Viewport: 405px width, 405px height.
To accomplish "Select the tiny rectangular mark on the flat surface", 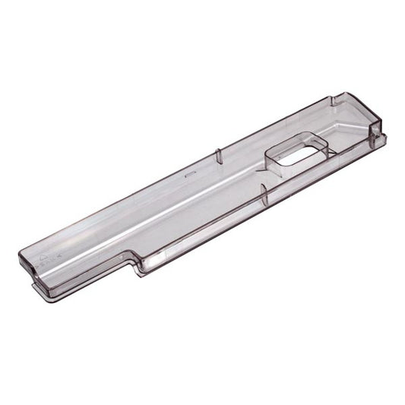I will pos(190,173).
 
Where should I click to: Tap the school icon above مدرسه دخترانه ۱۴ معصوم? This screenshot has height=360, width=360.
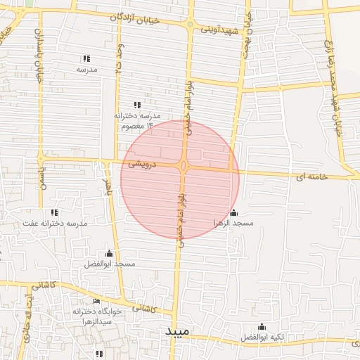point(136,104)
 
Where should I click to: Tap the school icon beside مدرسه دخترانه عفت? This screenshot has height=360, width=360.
point(54,212)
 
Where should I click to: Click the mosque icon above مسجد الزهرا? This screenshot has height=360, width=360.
point(233,212)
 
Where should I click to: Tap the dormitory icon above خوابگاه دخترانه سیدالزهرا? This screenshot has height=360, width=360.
point(96,302)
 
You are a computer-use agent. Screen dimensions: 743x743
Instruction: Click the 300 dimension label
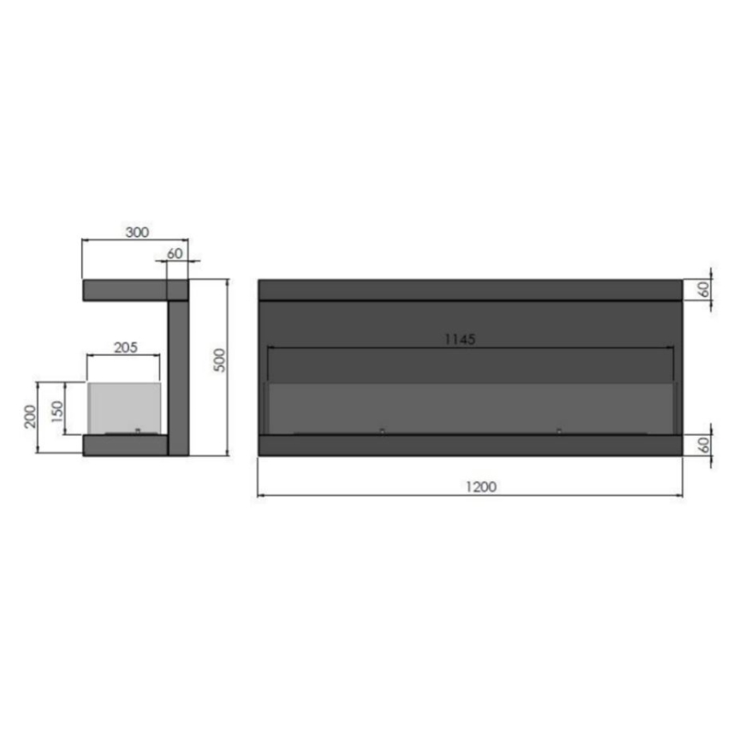tap(137, 232)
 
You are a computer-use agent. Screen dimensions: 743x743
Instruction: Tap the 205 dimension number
tap(125, 347)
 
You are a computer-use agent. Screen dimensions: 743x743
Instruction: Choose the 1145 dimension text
tap(460, 338)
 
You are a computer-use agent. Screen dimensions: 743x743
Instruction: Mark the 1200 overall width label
tap(482, 486)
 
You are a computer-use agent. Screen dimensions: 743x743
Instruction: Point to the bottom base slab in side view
tap(125, 445)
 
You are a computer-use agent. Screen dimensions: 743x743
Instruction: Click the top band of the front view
tap(469, 289)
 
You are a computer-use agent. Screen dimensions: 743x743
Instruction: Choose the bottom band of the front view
tap(469, 445)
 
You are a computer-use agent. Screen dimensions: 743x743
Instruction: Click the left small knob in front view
tap(382, 431)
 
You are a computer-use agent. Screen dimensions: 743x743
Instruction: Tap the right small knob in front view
tap(559, 431)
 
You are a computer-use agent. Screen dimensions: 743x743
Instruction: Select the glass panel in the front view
tap(469, 407)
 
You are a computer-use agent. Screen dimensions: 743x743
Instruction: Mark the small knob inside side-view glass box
tap(135, 431)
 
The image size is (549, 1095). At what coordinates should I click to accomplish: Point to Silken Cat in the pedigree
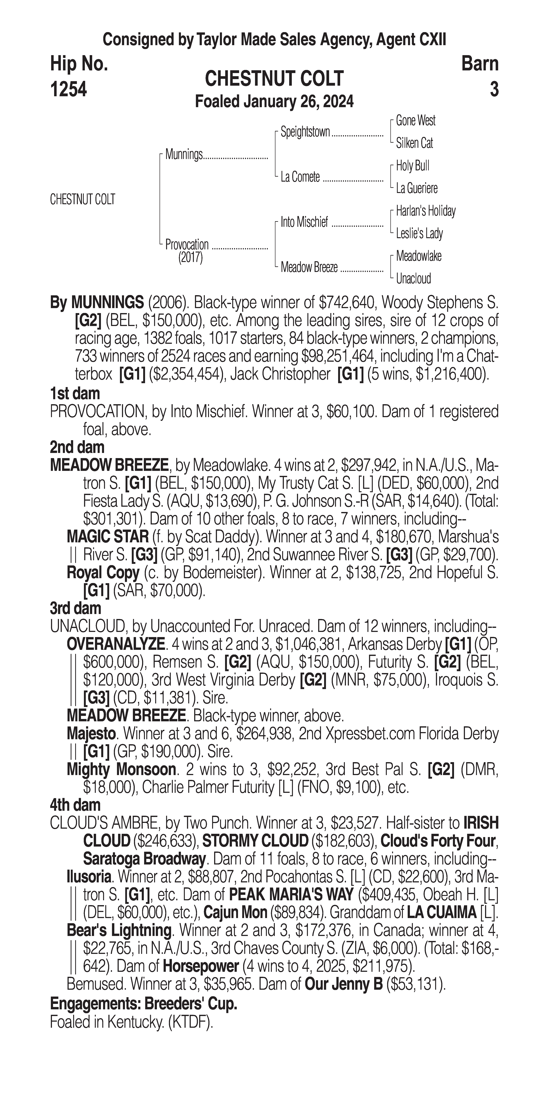tap(414, 143)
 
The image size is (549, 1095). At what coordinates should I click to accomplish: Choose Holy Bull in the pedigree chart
tap(412, 166)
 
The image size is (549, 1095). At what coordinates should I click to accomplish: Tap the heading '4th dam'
tap(75, 805)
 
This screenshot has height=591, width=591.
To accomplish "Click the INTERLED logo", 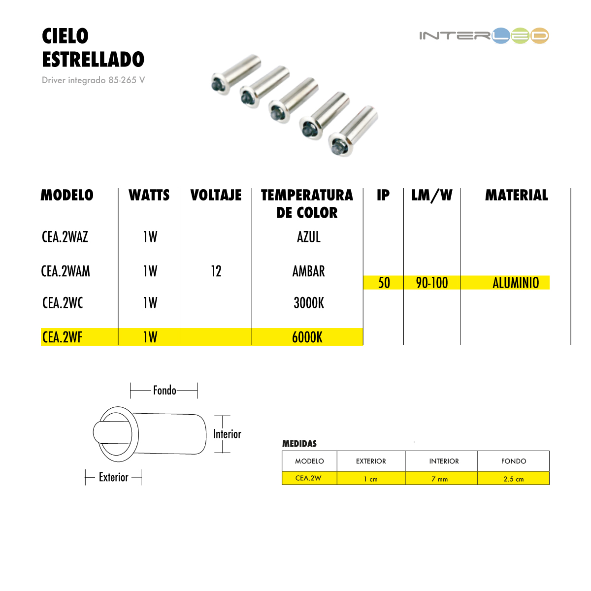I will point(484,35).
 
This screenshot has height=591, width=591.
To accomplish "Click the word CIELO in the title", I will point(65,36).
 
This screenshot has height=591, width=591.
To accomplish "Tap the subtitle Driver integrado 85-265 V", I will point(93,80).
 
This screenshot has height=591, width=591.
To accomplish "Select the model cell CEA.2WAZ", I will point(65,237).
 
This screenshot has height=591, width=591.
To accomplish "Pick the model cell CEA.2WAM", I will point(66,271).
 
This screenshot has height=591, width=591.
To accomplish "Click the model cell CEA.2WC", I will point(63,303).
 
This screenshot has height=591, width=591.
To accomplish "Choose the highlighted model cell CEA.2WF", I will point(63,337).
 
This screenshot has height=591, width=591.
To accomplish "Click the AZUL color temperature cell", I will point(308,237).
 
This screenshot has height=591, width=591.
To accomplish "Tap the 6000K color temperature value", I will point(307,337).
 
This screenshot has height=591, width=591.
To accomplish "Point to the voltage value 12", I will point(216,271).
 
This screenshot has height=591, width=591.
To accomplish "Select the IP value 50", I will point(384,283).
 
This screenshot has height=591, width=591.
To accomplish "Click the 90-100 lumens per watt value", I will point(432,283).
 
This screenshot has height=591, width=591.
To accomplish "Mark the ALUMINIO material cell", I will point(516,283).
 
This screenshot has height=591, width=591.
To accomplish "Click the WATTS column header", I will point(149,195).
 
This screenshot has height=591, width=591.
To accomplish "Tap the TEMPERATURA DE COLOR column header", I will point(307,203).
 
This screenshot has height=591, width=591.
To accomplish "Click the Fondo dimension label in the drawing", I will point(164,391).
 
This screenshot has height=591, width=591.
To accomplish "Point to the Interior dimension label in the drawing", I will point(227,434).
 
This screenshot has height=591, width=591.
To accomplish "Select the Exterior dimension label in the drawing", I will point(113,477).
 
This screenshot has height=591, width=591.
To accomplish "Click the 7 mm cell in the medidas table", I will point(440,479).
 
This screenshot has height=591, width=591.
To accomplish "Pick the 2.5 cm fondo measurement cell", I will point(514,479).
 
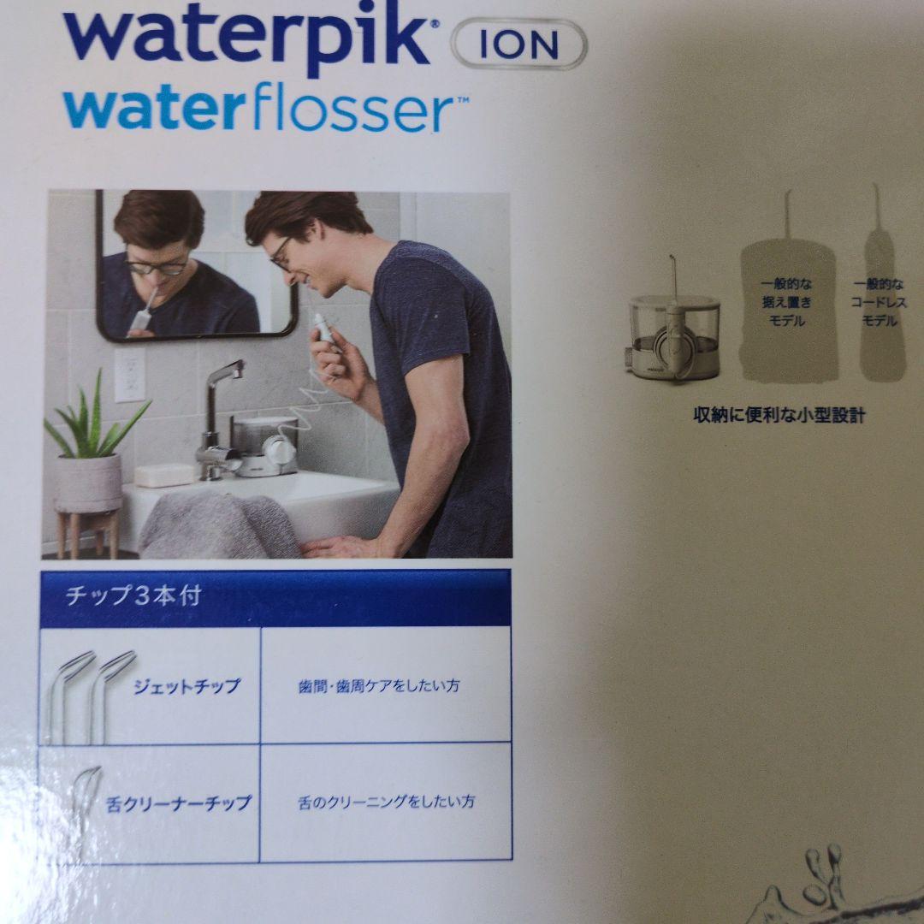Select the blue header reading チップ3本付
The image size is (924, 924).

◇ ◇ ◇ ◇ ◇ ◇ ◇

**PROBLEM TO SOLVE**.
Collect every line above that contains the string "front".

**OUTPUT FOR THIS EXERCISE**.
Instruction: Click the top band of the front view
Instruction: Choose the bottom band of the front view
Instruction: Click the left small knob in front view
Instruction: Tap the right small knob in front view
Instruction: Select the glass panel in the front view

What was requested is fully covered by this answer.